A pouca lógica da Batata

Os dados são da batata, mas podiam ser de qualquer hortícola: os agricultores estão a perder margem há (pelo menos) 10 anos. Parte deste calvário foi corrigida com aumentos de produtividade, mas a pressão faz-se sentir. E se a situação era difícil até 2019, com a covid e a guerra na Ucrânia a situação tornou-se insustentável. Já há manifestações relevantes (pelo menos na zona do Oeste).

Acredito que a agricultura tem um papel a desempenhar na economia e que as culturas não devem ser destruídas por falta de visão dos diferentes agentes no mercado, empenho político e, sobretudo, abuso de mercado.

Vamos aos números.

O preço da batata, de acordo com os dados do INE, tem-se mantido constante desde, pelo menos, 2010. Todos sabemos que há sempre um ajuste nos preços de venda - tal não aconteceu aos produtores de batata. A batata no produtor foi vendida a 25 cêntimos o quilo em 2011; o mesmo preço verificado em 2021. Sentiu alguma diferença no supermercado ou mercearia? Acha que as batatas estão mais caras nestes 10 anos? Pois... Os produtores estão a receber o mesmo. Há uma década.

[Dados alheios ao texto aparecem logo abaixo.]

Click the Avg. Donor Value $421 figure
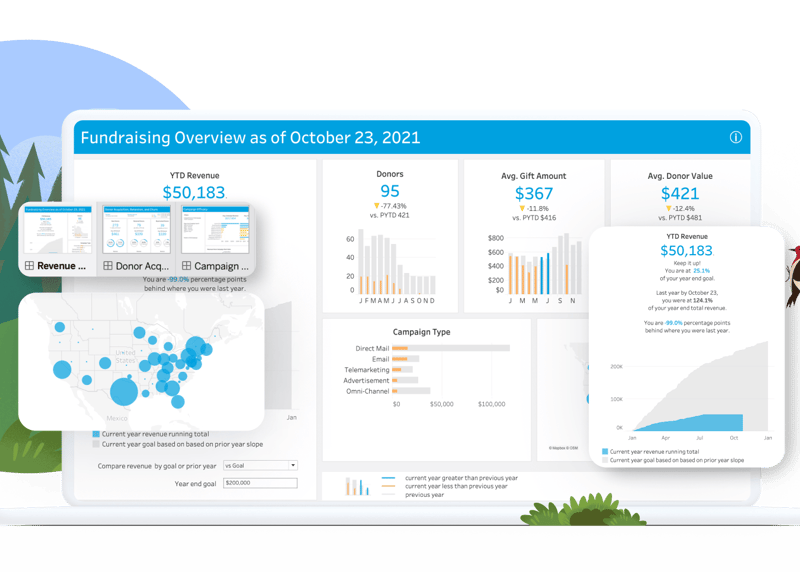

Se o preço da batata se tem mantido anualmente na mesma, os custos têm estado sempre a subir. O Instituto Nacional de Estatística, além do índice de preços no consumidor, que mede a inflação que sentimos em nossas casas, tem um índice muito específico para a agricultura: o índice de preços dos meios de produção na agricultura. Este índice mede quanto tem um agricultor de pagar a mais para produzir o mesmo quilo. Isto é, mede os custos das sementes, dos adubos, das máquinas, etc. É a inflação dos produtores agrícolas. Este indicador nos últimos 10 anos cresceu a um ritmo de 4% ao ano. Preços estagnados e custos a subir implica um esmagamento de margem.

Parte desta dificuldade financeira foi corrigida por um aumento da produtividade. A terra passou a dar mais quilos do que dava no passado. Em 2012, um hectare permitia produzir (em média) 17,5 toneladas, em 2021, conseguimos produzir (em média) 24 toneladas. Mas há um senão: como as condições têm sido duras, tem-se plantando cada vez menos batata no nosso país. Como os primeiros produtores a saírem são os menos produtivos há, por mero efeito contabilístico, um aumento no número de batatas produzidas por hectare.

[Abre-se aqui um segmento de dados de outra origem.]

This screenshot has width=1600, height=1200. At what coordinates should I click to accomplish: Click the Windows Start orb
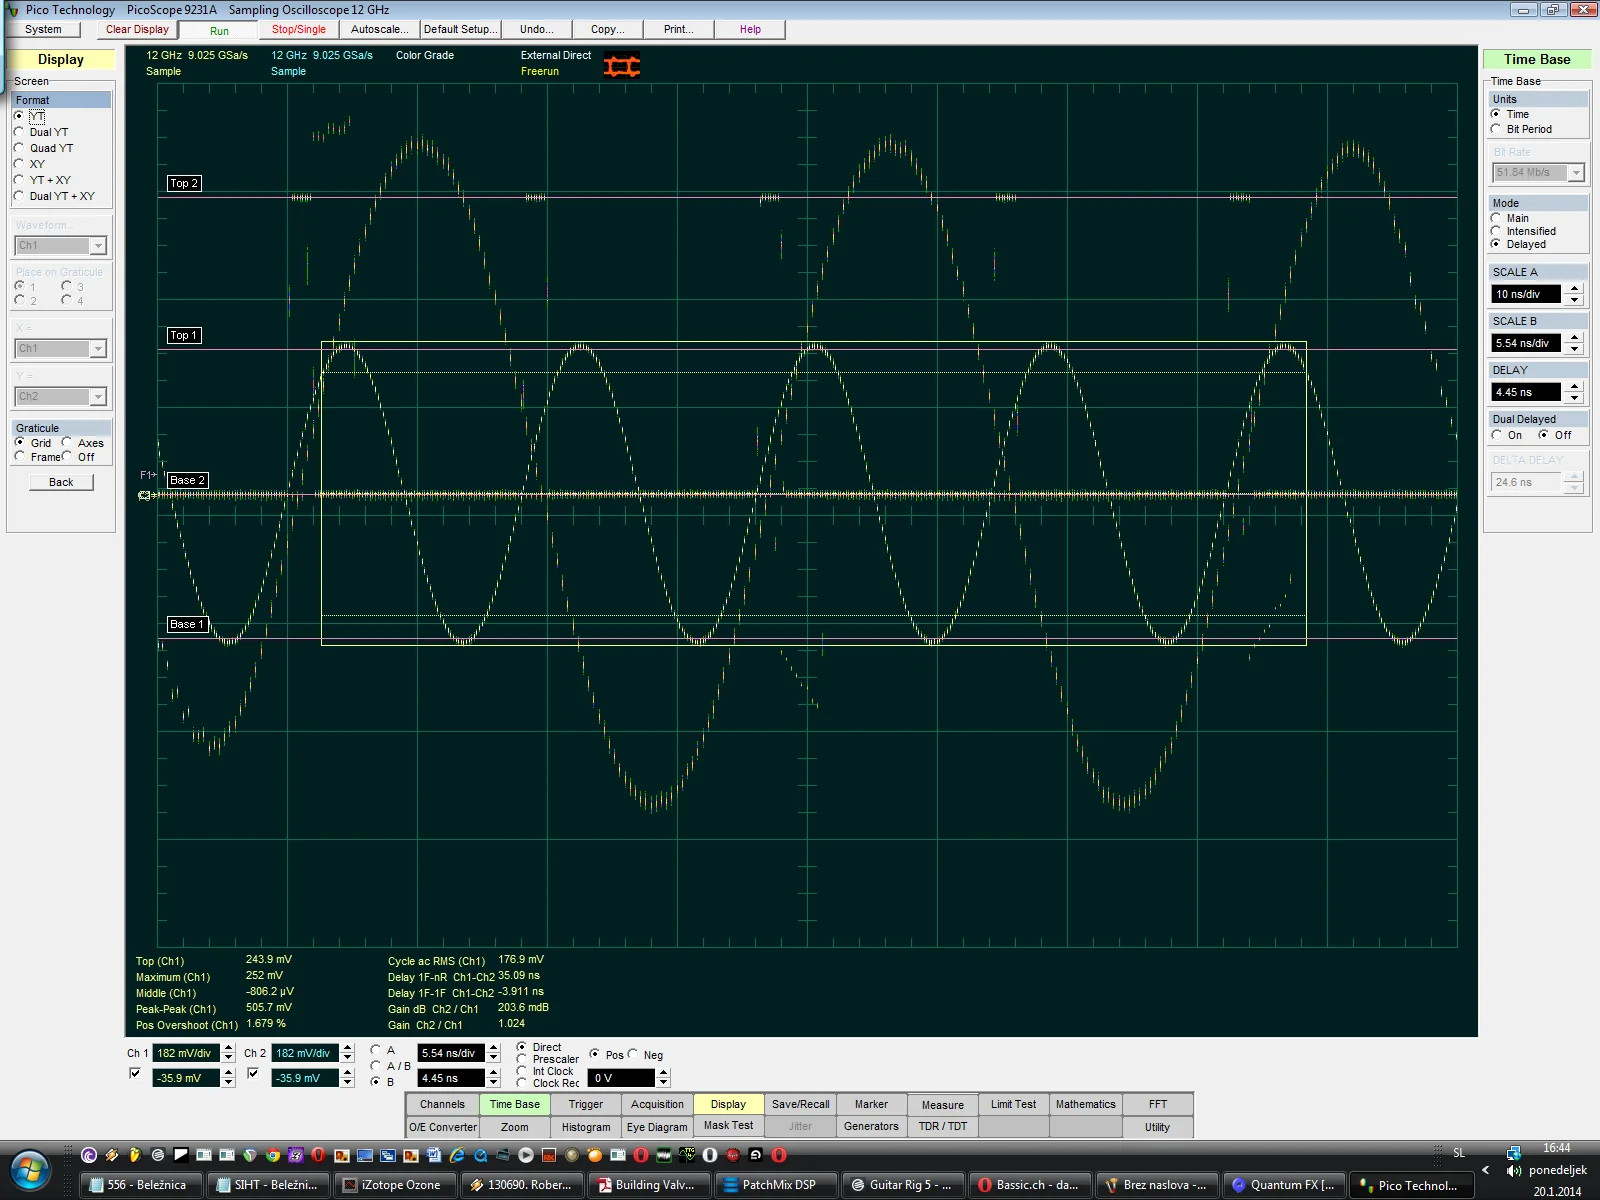pos(30,1170)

De outra forma: os batateiros tornaram-se mais eficientes, mas menos do que os números revelam. Em 2000 produzimos 738 mil toneladas de batata, em 2012 esse número reduziu-se para 446 mil. Em 2021 produzimos apenas 386 mil toneladas.

A história resume-se então ao seguinte: em 2001 o mercado de produção valia 154 milhões de euros, em 2010 valia 107 milhões e em 2021 valia 95. O setor está a perder... e em grande.

A solução? Produtores, distribuidores e consumidores têm de operar num campo de jogo equilibrado, onde a oportunidade para o sucesso ou o fracasso dependente dos méritos e não em abuso de mercado - parte dos custos tem de ser repercutido no preço ao consumidor.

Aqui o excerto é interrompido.